Os socialistas desejam uma vingança improvável, depois da derrota humilhante do antigo Primeiro-ministro, Lionel Jospin, nas presidenciais, mas contentar-se-iam com uma derrota honrosa. Os ecologistas sonham com um grupo parlamentar autónomo, e os comunistas, assim como os centristas da UDF lutam pela mera sobrevivência. A extrema-direita espera conquistar um papel decisivo na futura assembleia. O partido único da direita, a União para a Maioria Presidencial (UMP), resume o seu programa no seu nome: dar a maioria absoluta ao Presidente Chirac.

Neste panorama tristonho, os leques de resultados das sondagens são tão latos que se torna difícil interpretá-los com firmeza. A última fornada de inquéritos, publicada na sexta-feira, atribuía entre 31 e 40,5 por cento das intenções de voto à esquerda (socialistas, ecologistas, comunistas e radicais), contra 35,5 a 43,5 por cento à direita (maioria presidencial, centristas e independentes de direita). A extrema-direita (Frente Nacional, de Jean-Marie Le Pen, e MNR do dissidente Bruno Mégret) teria entre 12,5 a 14,5 por cento das intenções de voto. Mas cerca de 30 por cento dos eleitores diziam na sexta-feira que ainda não tinham decidido por quem iriam votar.

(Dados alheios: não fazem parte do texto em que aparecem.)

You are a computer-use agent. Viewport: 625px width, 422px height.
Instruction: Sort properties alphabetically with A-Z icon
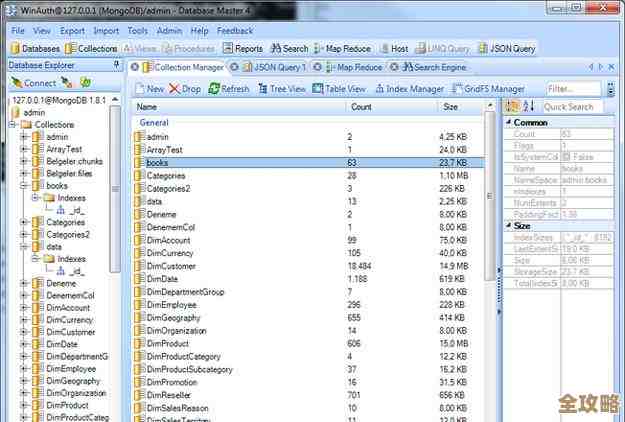point(529,107)
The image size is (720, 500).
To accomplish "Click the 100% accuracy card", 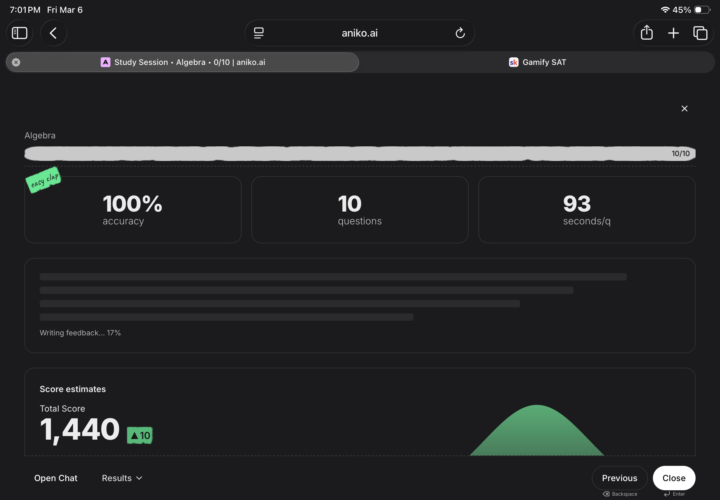I will pos(133,210).

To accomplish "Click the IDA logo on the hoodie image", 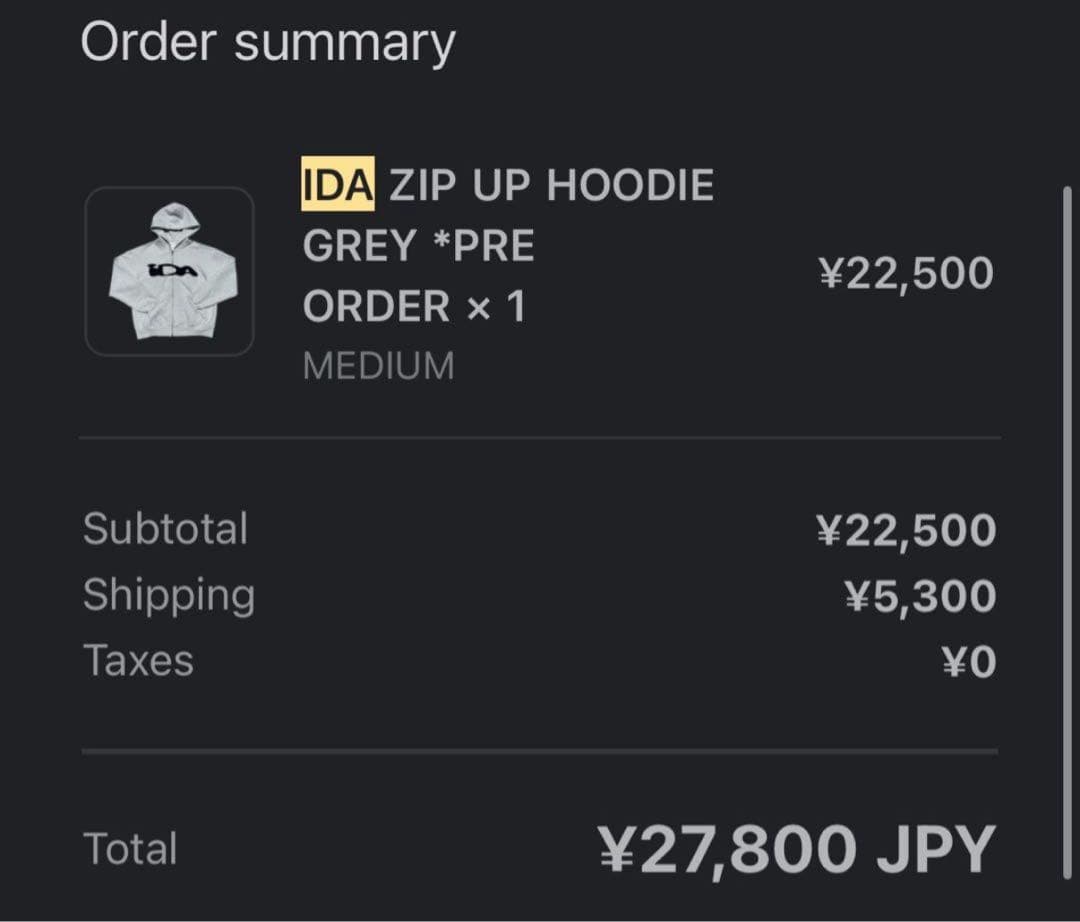I will 171,270.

Tudo se passa como se a França tivesse esquecido a grande mobilização cívica de 1 de Maio contra a extrema-direita, que estava então presente, com o seu líder, Jean-Marie Le Pen, na ponta final das eleições presidenciais. A direita concentrou-se toda nas manobras de criação da UMP, e na tentativa de marginalização dos que lhe resistem, como o líder centrista da UDF, François Bayrou.

O Partido Socialista Francês (PSF), ainda entontecido com a terrível derrota nas presidenciais, deu uma rápida viragem à esquerda do seu programa, no capítulo social, mas preocupou-se mais com a urgência das legislativas: impedir a dispersão dos votos. Os socialistas selaram acordos de alianças com os Verdes, os comunistas e os radicais. Mas o divórcio com o Pólo Republicano do antigo dissidente socialista Jean-Pierre Chevènement confirmou-se neste escrutínio. A esquerda unida enfrentará assim candidaturas da formação de Chevènement em quase todas as circunscrições.

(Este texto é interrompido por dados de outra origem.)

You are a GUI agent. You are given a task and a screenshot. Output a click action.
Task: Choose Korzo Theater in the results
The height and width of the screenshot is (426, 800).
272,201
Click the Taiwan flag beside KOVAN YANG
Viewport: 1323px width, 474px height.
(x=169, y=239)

Para conquistar os 289 lugares de deputados que lhe dariam a maioria absoluta, a direita designou uma nova coabitação como o seu principal inimigo. A esquerda tentou mobilizar o eleitorado apático com promessas sinistras de uma explosão social caso a direita controle todos os comandos do poder. Mas com a amnésia geral do choque das presidenciais, as chaves do escrutínio voltam a ser as mesmas.

A taxa de abstenção será determinante. Se voltar a rondar os 30 por cento, confirmaria que o panorama político francês não mudou. Os riscos imediatos seriam um aumento mecânico dos resultados da extrema-direita, cujo eleitorado permanece fortemente mobilizado.

A dispersão dos votos será outro elemento crucial. Nas presidenciais, o candidato de esquerda perdeu quatro milhões de sufrágios, que se dispersaram pela extrema-esquerda, e o Presidente cessante perdeu dois milhões de votos, a favor da extrema-direita e dos centristas. Com uma vasta escolha de mais de oito mil candidatos, os franceses têm a oportunidade de reeditar um voto de mau-humor, ou de indicar que confiam de novo nas grandes formações, que apelaram ao "voto útil" desde a primeira volta.

A terceira chave é, de novo, o resultado da extrema-direita lepenista. Se os seus candidatos reunirem os 5,5 milhões de votos que Jean-Marie Le Pen conquistou nas presidenciais, a Frente Nacional estará presente em 150 a 200 batalhas da segunda volta, e em posição de árbitro em cerca de uma centena de circunscrições. Ou seja, a FN espera confirmar a sua capacidade para alterar as relações de força políticas entre a esquerda e a direita. A partir desta posição, Le Pen tentaria estabelecer acordos de aliança com a direita clássica, numa perspectiva, a prazo, de chegar ao governo numa coligação de direita.

A UMP decidiu assim expulsar do partido os candidatos tentados por uma aliança com a FN. E, salvo excepção, só serão autorizados a manter-se na segunda volta os candidatos da UMP chegados em primeira ou segunda posição na primeira volta das legislativas.